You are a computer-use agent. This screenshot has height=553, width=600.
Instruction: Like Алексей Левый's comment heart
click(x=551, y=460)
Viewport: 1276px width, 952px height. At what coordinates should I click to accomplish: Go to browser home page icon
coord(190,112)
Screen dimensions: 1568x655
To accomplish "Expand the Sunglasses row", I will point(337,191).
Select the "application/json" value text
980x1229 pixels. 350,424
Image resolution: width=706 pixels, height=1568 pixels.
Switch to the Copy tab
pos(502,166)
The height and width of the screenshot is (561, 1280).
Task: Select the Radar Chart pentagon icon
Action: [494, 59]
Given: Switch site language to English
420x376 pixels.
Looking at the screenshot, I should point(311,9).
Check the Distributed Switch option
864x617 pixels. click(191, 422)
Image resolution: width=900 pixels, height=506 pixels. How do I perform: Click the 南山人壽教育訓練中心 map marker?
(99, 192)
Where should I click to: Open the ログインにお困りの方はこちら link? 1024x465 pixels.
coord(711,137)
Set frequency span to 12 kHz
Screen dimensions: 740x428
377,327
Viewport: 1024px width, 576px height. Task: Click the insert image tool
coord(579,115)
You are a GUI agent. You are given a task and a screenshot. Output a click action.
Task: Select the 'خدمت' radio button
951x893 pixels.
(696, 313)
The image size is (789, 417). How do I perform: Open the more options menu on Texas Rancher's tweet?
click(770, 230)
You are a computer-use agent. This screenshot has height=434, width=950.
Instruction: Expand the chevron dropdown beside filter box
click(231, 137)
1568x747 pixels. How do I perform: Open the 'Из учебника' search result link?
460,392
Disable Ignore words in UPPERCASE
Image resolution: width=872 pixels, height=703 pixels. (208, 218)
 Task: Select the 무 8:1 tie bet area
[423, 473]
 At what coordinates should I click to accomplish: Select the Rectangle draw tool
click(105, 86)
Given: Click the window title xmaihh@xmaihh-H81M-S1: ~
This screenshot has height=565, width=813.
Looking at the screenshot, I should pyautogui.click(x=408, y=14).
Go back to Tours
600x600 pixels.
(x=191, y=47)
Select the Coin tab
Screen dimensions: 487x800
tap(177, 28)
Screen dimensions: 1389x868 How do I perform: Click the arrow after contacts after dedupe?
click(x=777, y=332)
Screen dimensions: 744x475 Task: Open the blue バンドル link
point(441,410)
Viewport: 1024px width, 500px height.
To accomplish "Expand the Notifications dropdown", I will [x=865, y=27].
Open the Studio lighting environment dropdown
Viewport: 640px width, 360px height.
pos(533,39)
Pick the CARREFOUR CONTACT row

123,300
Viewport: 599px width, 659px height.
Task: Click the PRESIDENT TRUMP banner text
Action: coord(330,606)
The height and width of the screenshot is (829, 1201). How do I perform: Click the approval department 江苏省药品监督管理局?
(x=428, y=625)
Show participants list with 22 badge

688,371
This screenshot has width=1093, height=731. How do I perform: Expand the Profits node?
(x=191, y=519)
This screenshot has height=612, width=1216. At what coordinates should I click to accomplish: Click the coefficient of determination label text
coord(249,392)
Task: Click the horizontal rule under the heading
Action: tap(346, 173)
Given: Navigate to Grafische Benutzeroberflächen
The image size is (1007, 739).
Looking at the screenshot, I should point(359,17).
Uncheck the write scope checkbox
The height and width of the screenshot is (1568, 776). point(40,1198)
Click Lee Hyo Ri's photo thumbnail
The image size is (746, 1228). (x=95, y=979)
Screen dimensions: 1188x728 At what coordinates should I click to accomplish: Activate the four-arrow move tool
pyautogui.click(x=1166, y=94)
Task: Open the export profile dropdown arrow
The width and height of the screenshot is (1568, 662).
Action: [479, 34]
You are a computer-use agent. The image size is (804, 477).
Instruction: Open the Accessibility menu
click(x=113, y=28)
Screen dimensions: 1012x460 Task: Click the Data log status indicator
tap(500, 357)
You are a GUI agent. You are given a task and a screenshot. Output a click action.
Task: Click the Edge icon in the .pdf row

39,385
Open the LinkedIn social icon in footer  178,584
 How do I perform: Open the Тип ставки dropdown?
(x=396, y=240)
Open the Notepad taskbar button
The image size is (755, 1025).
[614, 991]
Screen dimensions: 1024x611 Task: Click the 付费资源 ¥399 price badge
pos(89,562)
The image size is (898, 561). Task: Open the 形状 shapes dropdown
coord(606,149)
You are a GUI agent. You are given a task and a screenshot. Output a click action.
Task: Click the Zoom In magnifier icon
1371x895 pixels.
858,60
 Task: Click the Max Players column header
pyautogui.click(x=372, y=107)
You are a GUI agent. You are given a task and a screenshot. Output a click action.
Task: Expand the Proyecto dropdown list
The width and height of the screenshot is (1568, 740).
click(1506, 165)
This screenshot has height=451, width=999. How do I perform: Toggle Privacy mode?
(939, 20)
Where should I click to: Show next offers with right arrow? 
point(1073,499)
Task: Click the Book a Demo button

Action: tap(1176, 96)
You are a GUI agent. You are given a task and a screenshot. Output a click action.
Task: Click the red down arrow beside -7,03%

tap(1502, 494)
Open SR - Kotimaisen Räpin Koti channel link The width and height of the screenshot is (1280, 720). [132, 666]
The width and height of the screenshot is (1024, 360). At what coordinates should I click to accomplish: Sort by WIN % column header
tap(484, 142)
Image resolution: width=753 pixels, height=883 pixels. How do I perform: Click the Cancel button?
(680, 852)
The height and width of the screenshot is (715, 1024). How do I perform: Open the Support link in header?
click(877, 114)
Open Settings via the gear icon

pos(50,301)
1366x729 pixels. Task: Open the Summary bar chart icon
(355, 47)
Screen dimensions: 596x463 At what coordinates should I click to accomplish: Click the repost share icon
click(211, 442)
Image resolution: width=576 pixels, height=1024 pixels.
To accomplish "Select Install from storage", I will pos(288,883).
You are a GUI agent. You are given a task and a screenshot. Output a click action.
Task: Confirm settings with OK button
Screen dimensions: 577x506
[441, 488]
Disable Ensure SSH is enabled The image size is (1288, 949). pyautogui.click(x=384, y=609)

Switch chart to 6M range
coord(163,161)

### AIM OF THE TASK
In the listing above, locate the line with "Set frequency span to 12 kHz" and the line with "Task: Select the 'خدمت' radio button", then extract exactly those lines and every line between them, and nothing more.

### RESULT OF THE TASK
Set frequency span to 12 kHz
Screen dimensions: 740x428
377,327
Viewport: 1024px width, 576px height. Task: Click the insert image tool
coord(579,115)
You are a GUI agent. You are given a task and a screenshot. Output a click action.
Task: Select the 'خدمت' radio button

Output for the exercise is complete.